**Exercise prompt:** Each line that includes the word "agent" should be copied from the records.

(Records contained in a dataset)
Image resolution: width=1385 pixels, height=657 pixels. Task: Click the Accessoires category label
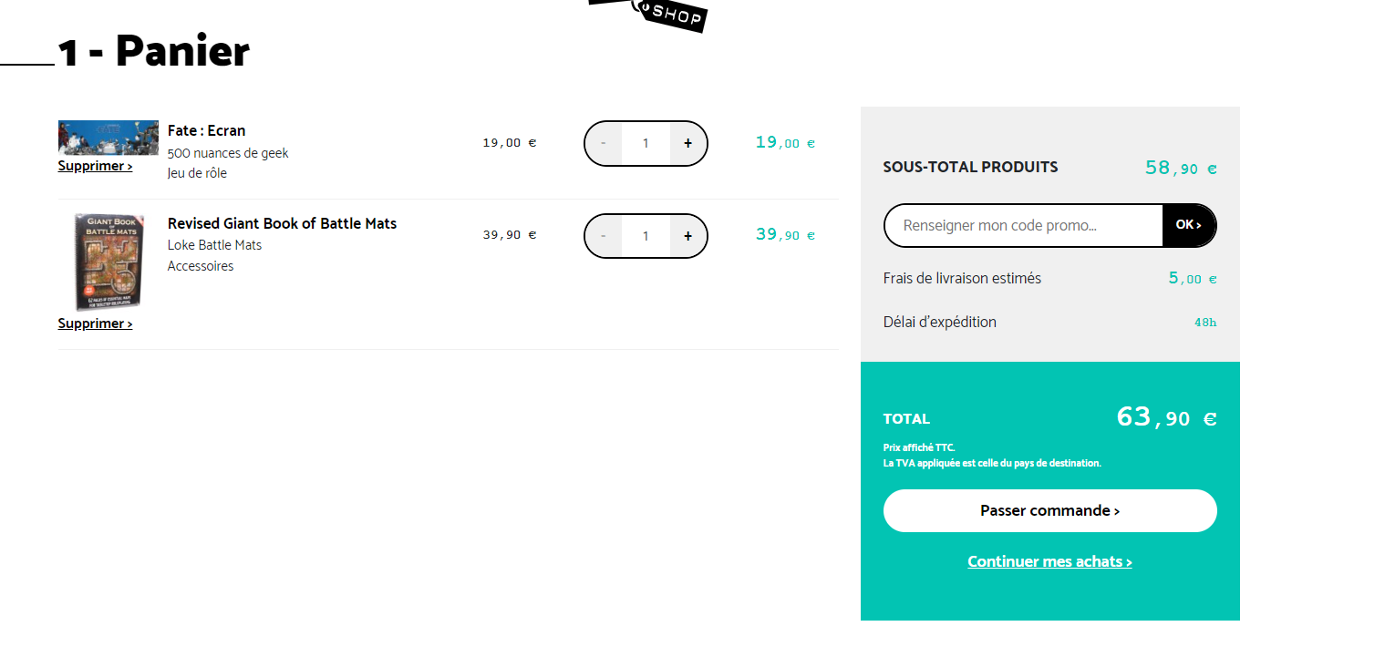point(201,266)
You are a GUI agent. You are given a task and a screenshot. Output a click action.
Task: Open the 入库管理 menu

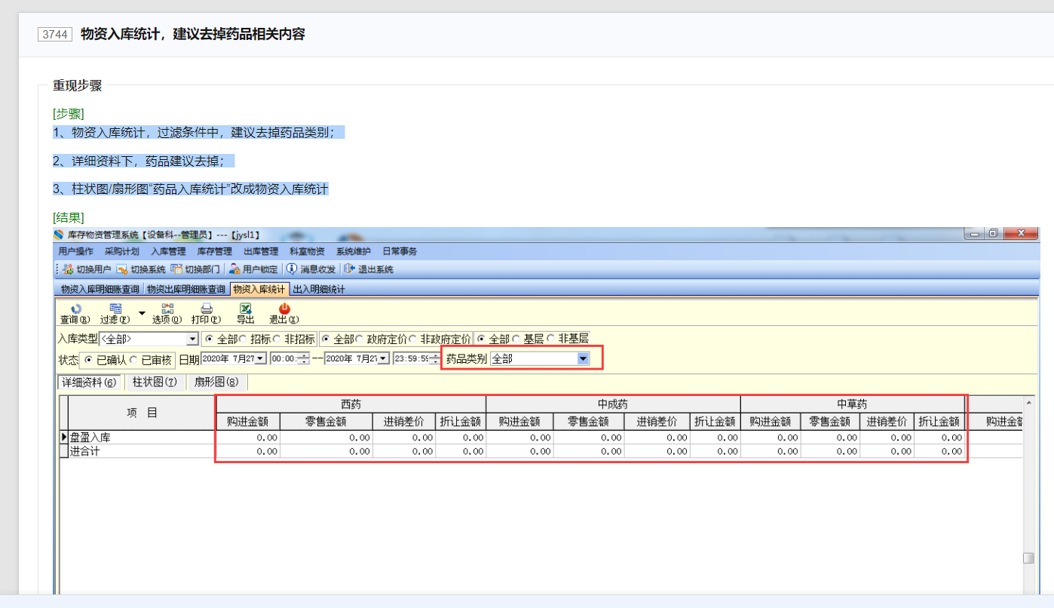pyautogui.click(x=167, y=251)
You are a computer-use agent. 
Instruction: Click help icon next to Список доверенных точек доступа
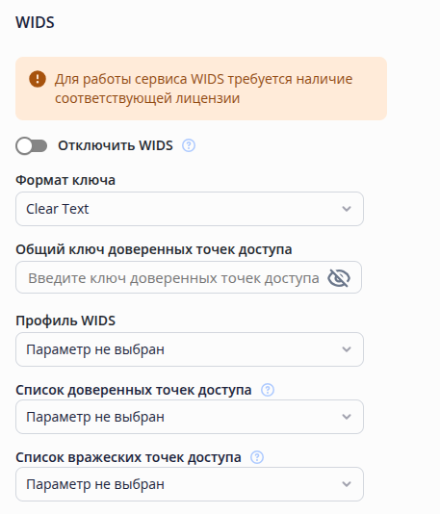click(268, 390)
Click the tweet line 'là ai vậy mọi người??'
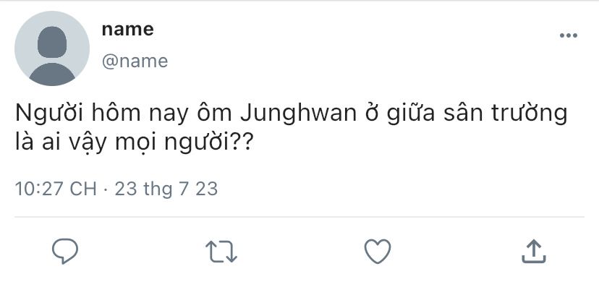Viewport: 599px width, 282px height. (134, 143)
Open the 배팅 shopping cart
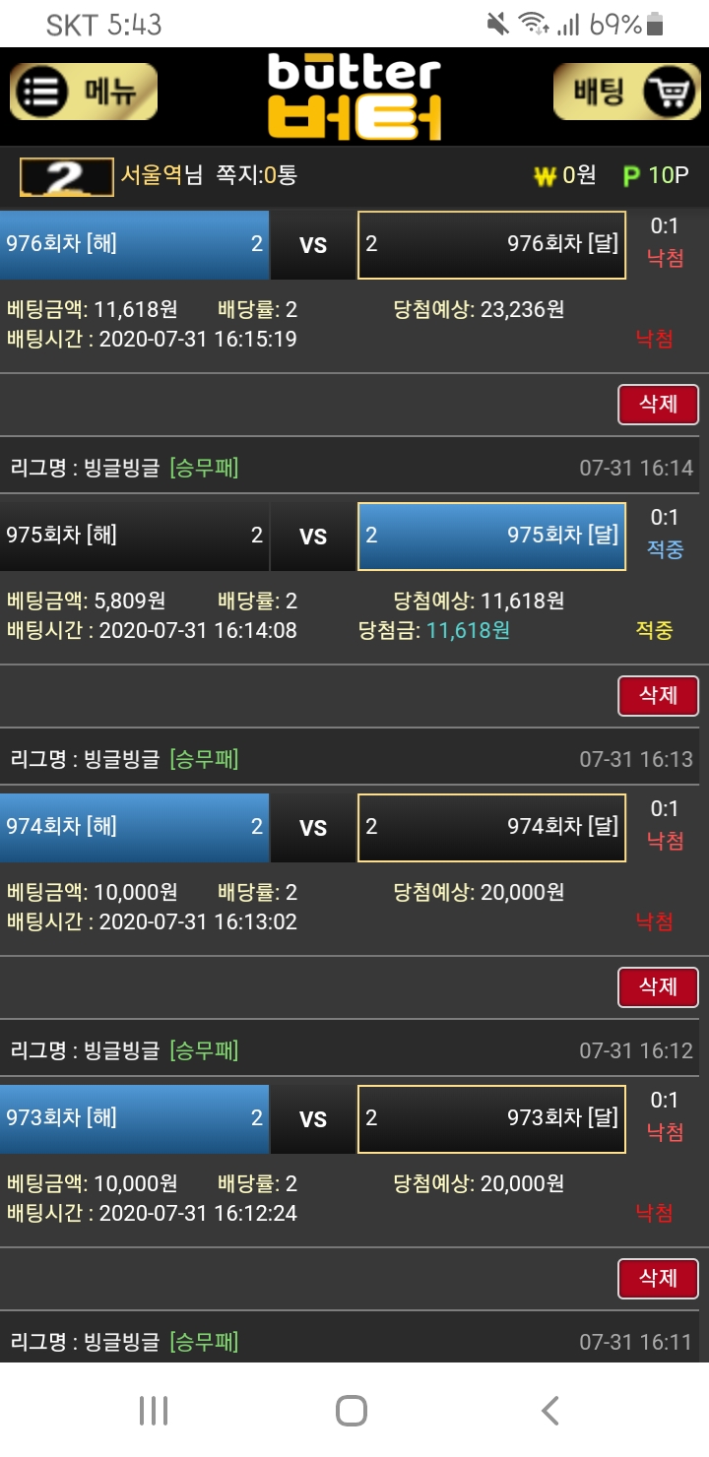Image resolution: width=709 pixels, height=1457 pixels. click(x=626, y=93)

**Answer for the task:**
You are a GUI agent. You are given a task and a screenshot. Output a click action.
You are a computer-use agent. 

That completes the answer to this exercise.